_EXERCISE GOAL_
Take the line with "At what coordinates should I click to accomplish: Toggle" and every line after it in the entries below, and set them down exactly, without any pictures.

_PROVIDED MATERIAL_
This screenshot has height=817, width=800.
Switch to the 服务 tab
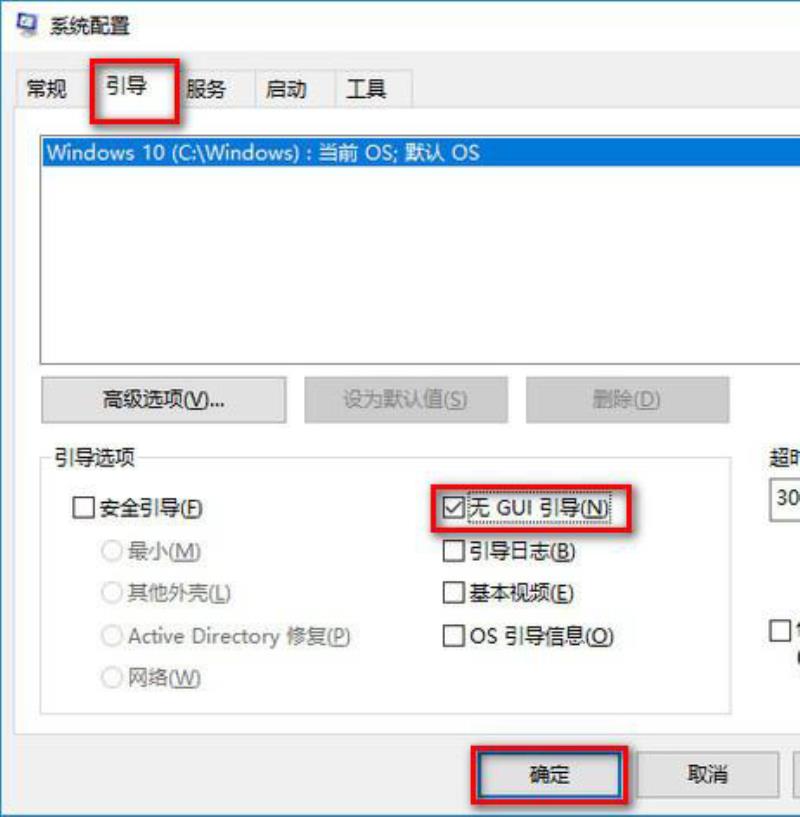pyautogui.click(x=206, y=89)

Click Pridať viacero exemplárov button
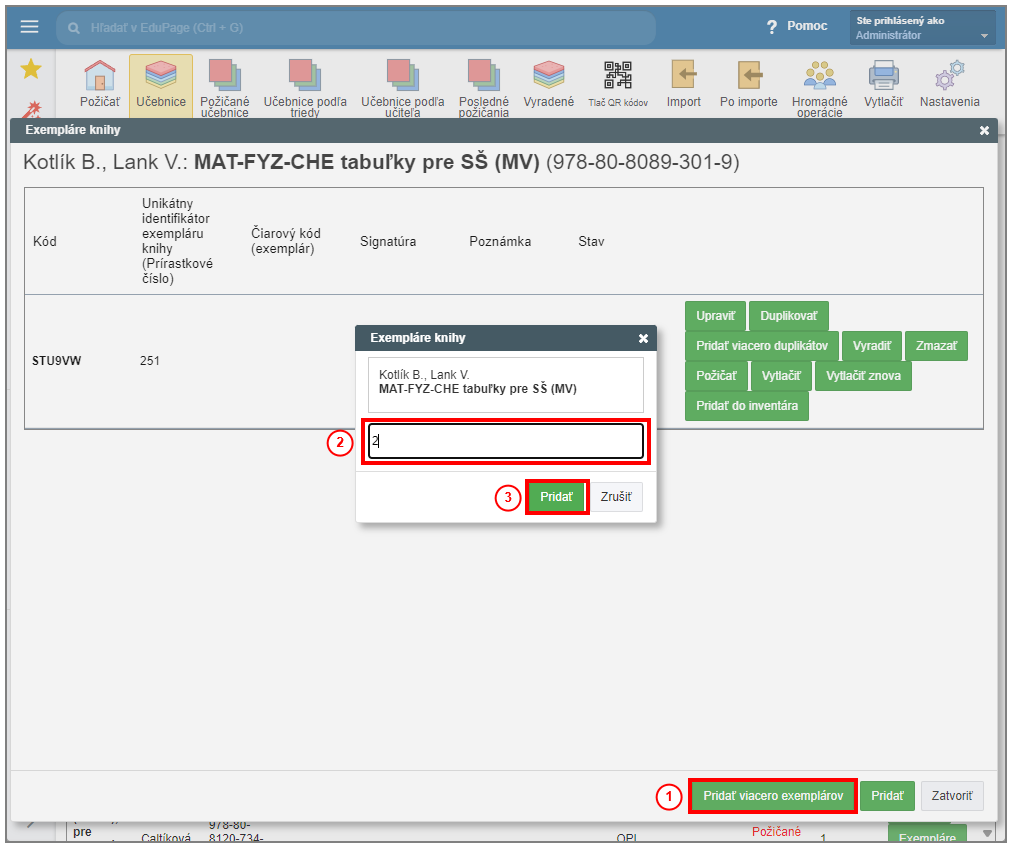point(772,796)
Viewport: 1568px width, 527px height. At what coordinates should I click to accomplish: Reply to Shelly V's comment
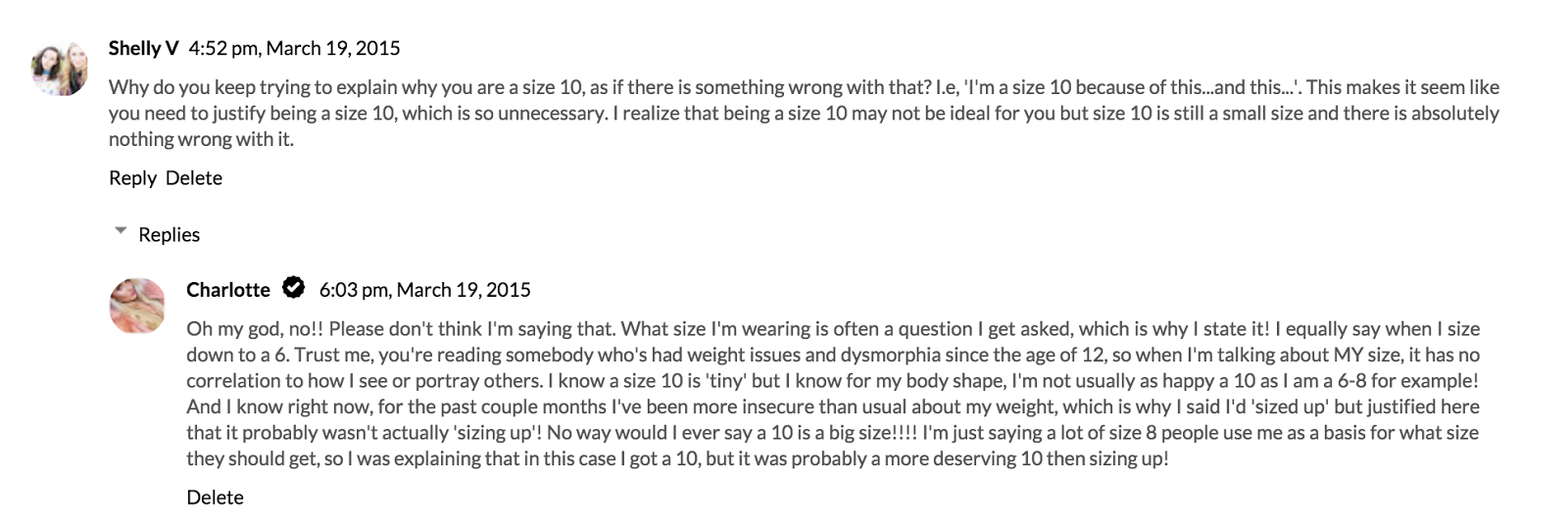point(132,177)
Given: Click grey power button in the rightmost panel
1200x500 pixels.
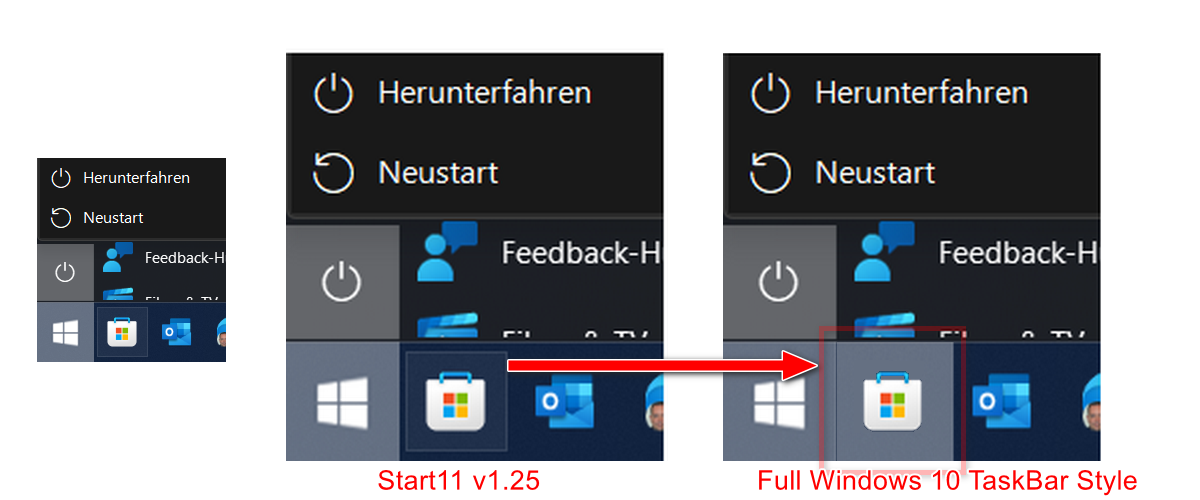Looking at the screenshot, I should [779, 283].
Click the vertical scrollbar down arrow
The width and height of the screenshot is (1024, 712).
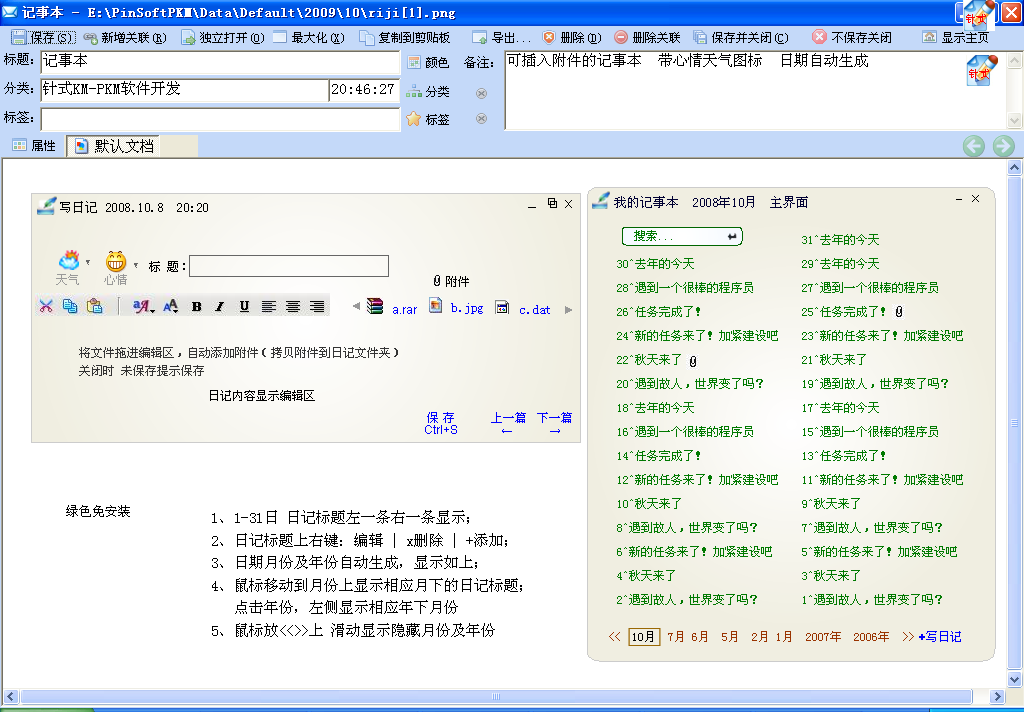coord(1016,680)
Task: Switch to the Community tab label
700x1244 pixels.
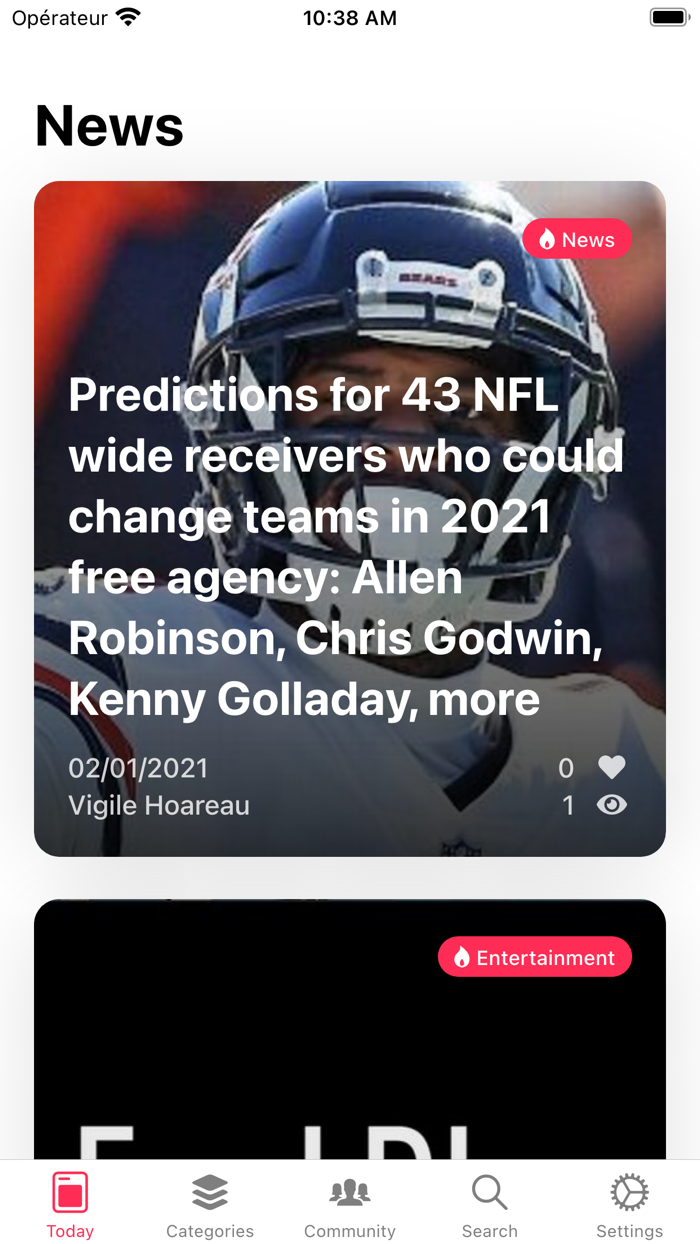Action: pos(350,1231)
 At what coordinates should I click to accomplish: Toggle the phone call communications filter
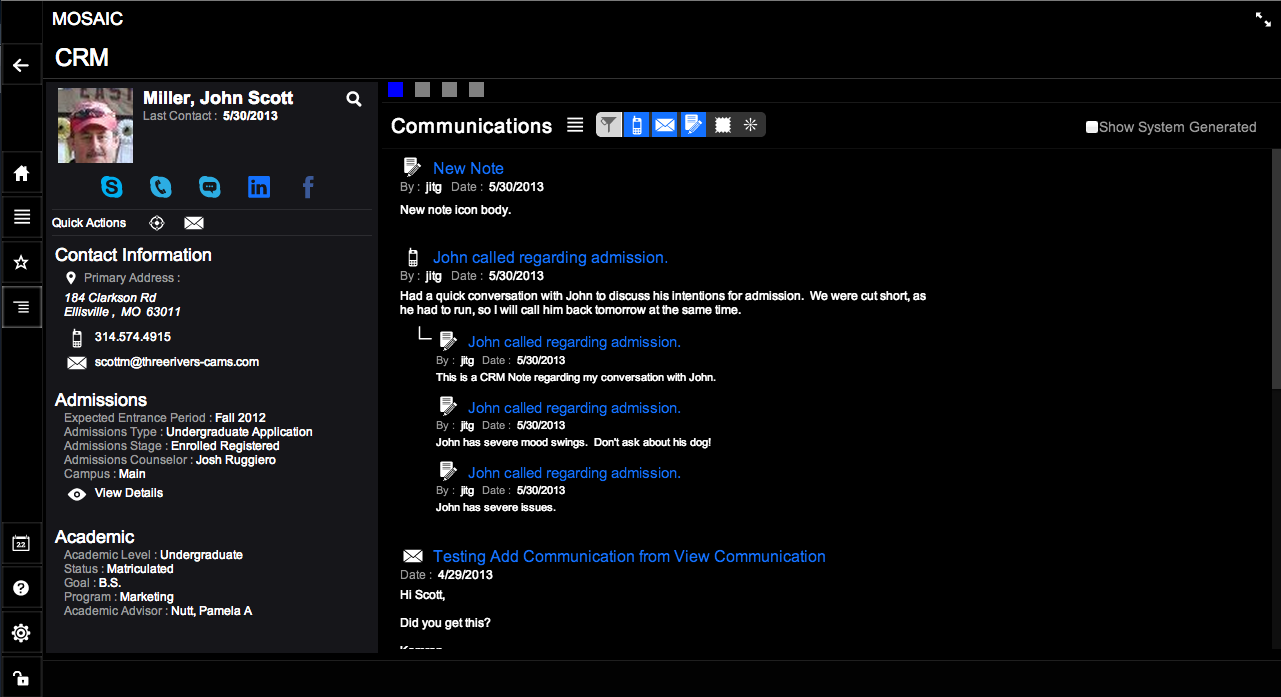tap(636, 125)
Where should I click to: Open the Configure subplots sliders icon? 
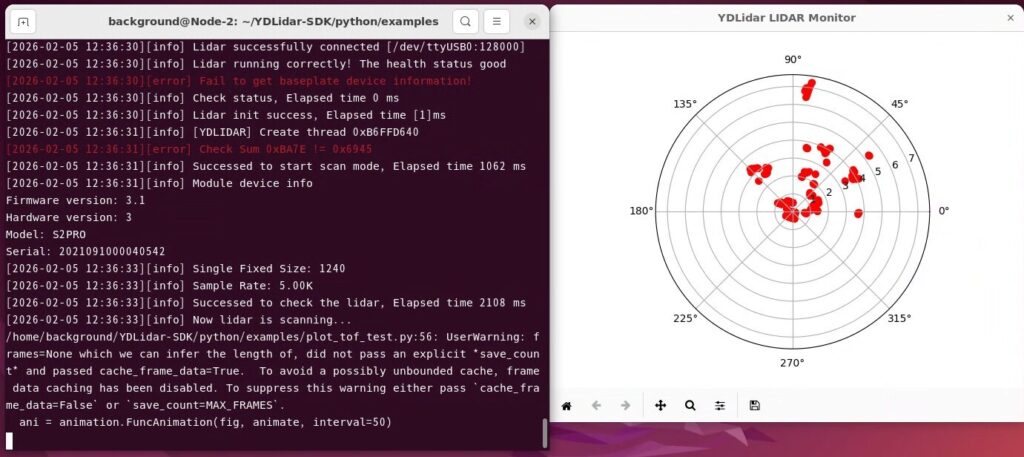pyautogui.click(x=720, y=406)
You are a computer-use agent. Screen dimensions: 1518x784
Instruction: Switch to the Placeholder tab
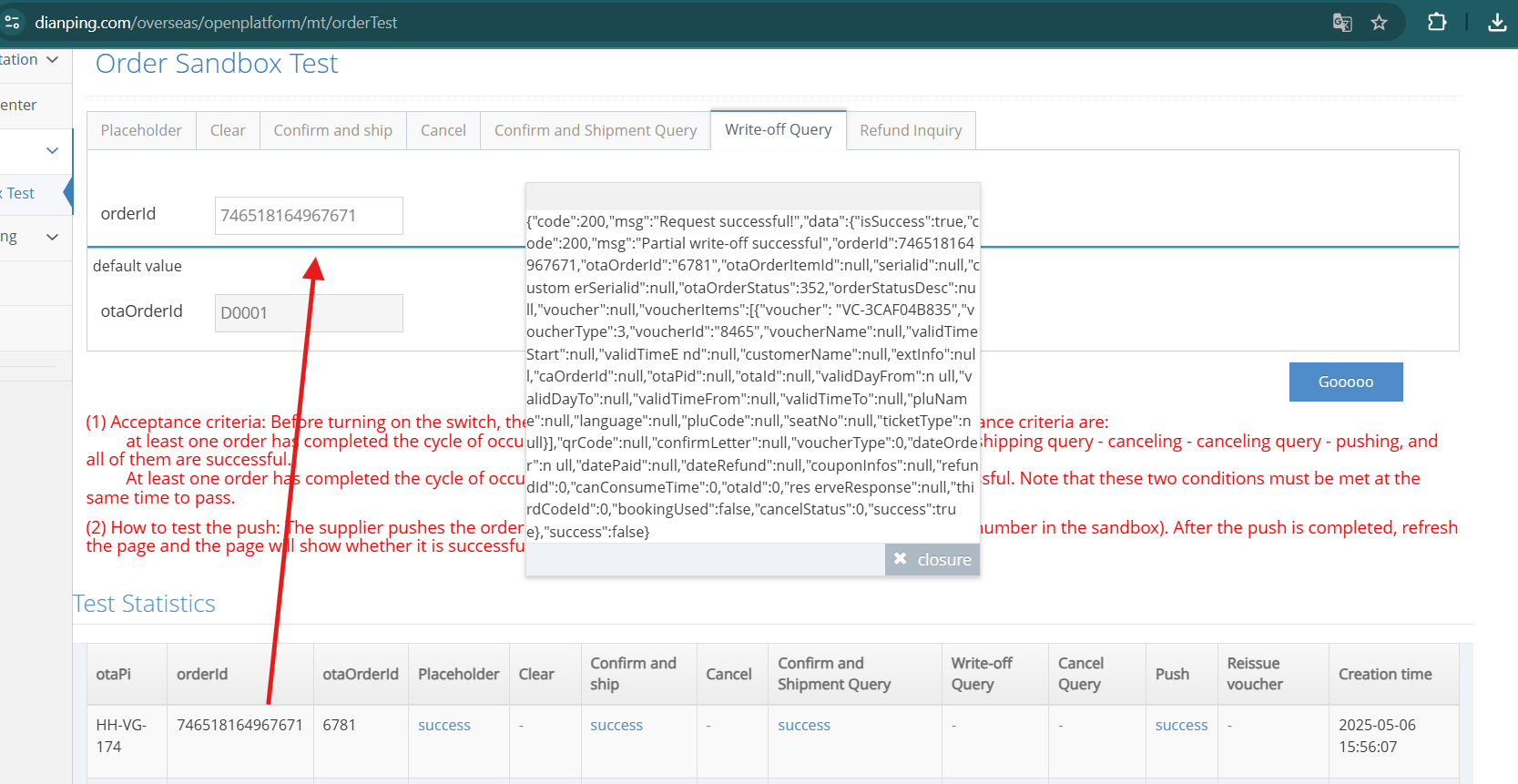pyautogui.click(x=141, y=130)
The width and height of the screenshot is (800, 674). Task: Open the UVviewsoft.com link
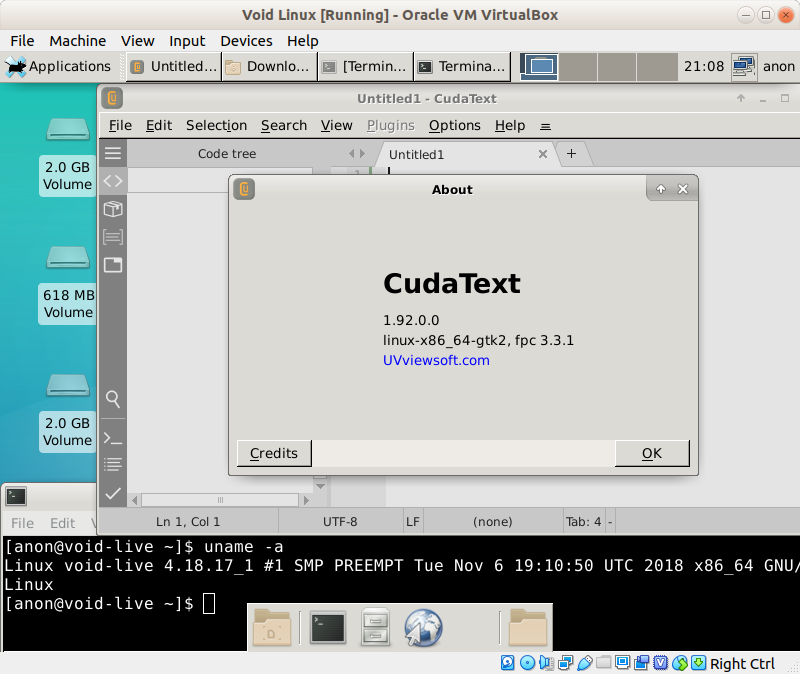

_COMPLETED EXERCISE_
 At what coordinates should I click to accomplish: Toggle the phone call communications filter
tap(636, 125)
Where should I click to: Open the Configure subplots sliders icon? 
pyautogui.click(x=720, y=406)
You are a computer-use agent. Screen dimensions: 1518x784
Instruction: Switch to the Placeholder tab
pyautogui.click(x=141, y=130)
The width and height of the screenshot is (800, 674). Task: Open the UVviewsoft.com link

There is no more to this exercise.